Code to control R/C servos via Wixel

I would like to announce the first release (v1.01) of my Wixel-Servo-Lib software.

This allows a Wixel to perform the PWM control necessary to move standard R/C servos according to a 1-byte position variable. It requires the exclusive use of the TIMER3 peripheral.

The current version is available at github.com/jpvlsmv/Wixel-Servo-Lib/tree/v1.01 and is currently licensed under the GNU Lesser GPL v3.0.

I’ve tried to make this as space- and time-efficient as possible, but as I can improve it, I will.

It is currently fairly stable, I have tested it in the jm2.c code provided on 3 servos. I welcome suggestions, comments, and will happily review code contributions.

–Joe

Thank you for your contribution, Joe!

I noticed a few things you might want to fix:

In do_T3, there is a comment that says “turn off pullups” but the code it is referring to does not modify P0INP, P1INP, or P2INP, so it will not actually turn off the pullups. Anyway, I don’t think you want to turn off the pullups. Instead, you should probably just drive the line low when you are not sending pulses. This avoids having a floating input that might cause the servo to do unexpected things. This is what we do on our servo controllers.

Suppose two of servo pulses are almost the same width: one pulse is 140 ticks and the other is 141 ticks. The way your algorithm is designed, you would need to stop the 141-tick pulse a mere 5 microseconds after stopping the 140-tick pulse. I’m pretty sure your ISR will take longer than 5 microseconds, so you won’t be able to shut off the 141-tick pulse in time. This blog post by Jan about advanced servo control explains how to overcome that limitation.

–David

You’re right-- I (incorrectly) assumed that the 8051 worked like the ATMega chips, where the pullups are controlled by the I/O bits when the pin is in input mode. I’ll correct the comment :slight_smile:

I was debating what the right behavior is when a servo is disabled. I don’t want to try to sink too much current if wires get crossed, which is why I set the pin into input (high-Z) mode rather than forcing it low. I should probably make it a configurable setting.

Yeah, that probably explains why I get a little glitch when servos are in close position to each other. It’s actually 8 uS per timer3 tick, which if I do my math right corresponds to 160 instructions (24MHz crystal, 12 clock cycles per instruction = 2MIPS). But that’s still fewer instructions than I have in my ISR.

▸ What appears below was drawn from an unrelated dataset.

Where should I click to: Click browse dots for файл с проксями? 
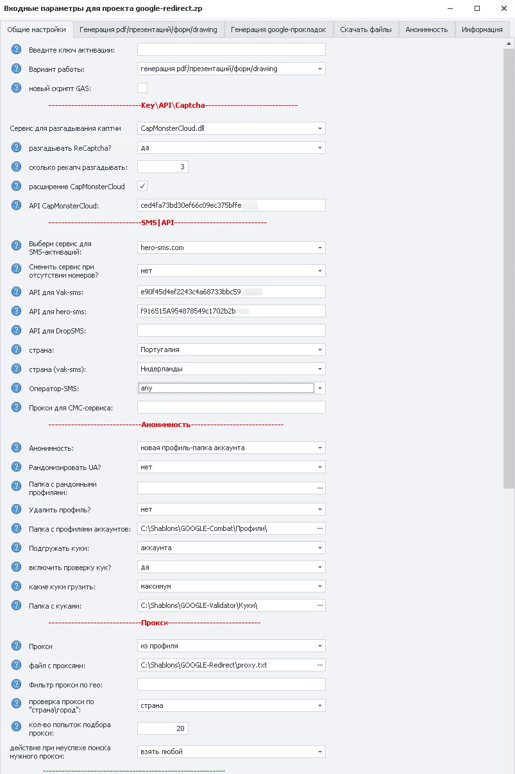[x=319, y=665]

But to restructure the servo timings to counteract that, I think would make the code very complicated. Maybe for a 2.0 release :slight_smile: In the mean time, I’ll document that the servos won’t be very precise if two are “too close” to each other.

Thanks for the suggestions,
–Joe

A minor point: According to the documentation, the CC2510Fx/CC2511Fx CPU runs the 8051 instruction set at 1 clock cycle per instruction, not 12 cycles/instruction as in the original 8051.

I don’t think the ticks are 8 us. The system clock is 24 MHz so it ticks every 1/24 of microsecond. You configured Timer 3 with a 1:128 prescaler, so it should tick every 128/24 = 5.3333 microseconds.

In your code, you wrote:

// Set the timer for 0.9ms and done
T3SET(169);

which implies that the timer ticks are about (0.9 ms)/169 = 5.33 microseconds

You can generate accurate pulses with relatively simple code if you restrict yourself to at most 8 servos. You would divide the 20 ms servo period into eight 2.5 ms chunks, and give each servo its own chunk. You wouldn’t have to worry about sorting or overlapping pulses. Does this make sense?

Most of the instructions supported by the CC2510Fx/CC2511Fx take more than one cycle to execute. The only instructions that take a single cycle are the instructions that operate on the accumulator, registers, and status byte. Anything that accesses normal memory takes at least two cycles. More info is in section 10.4 of the datasheet, which lists every instruction and how many cycles it takes.

–David

Oops, I was misled by the following, on page 39 of the CC2511f32 data sheet, and should have looked more closely at the details of the instruction timings. Thanks for correcting me!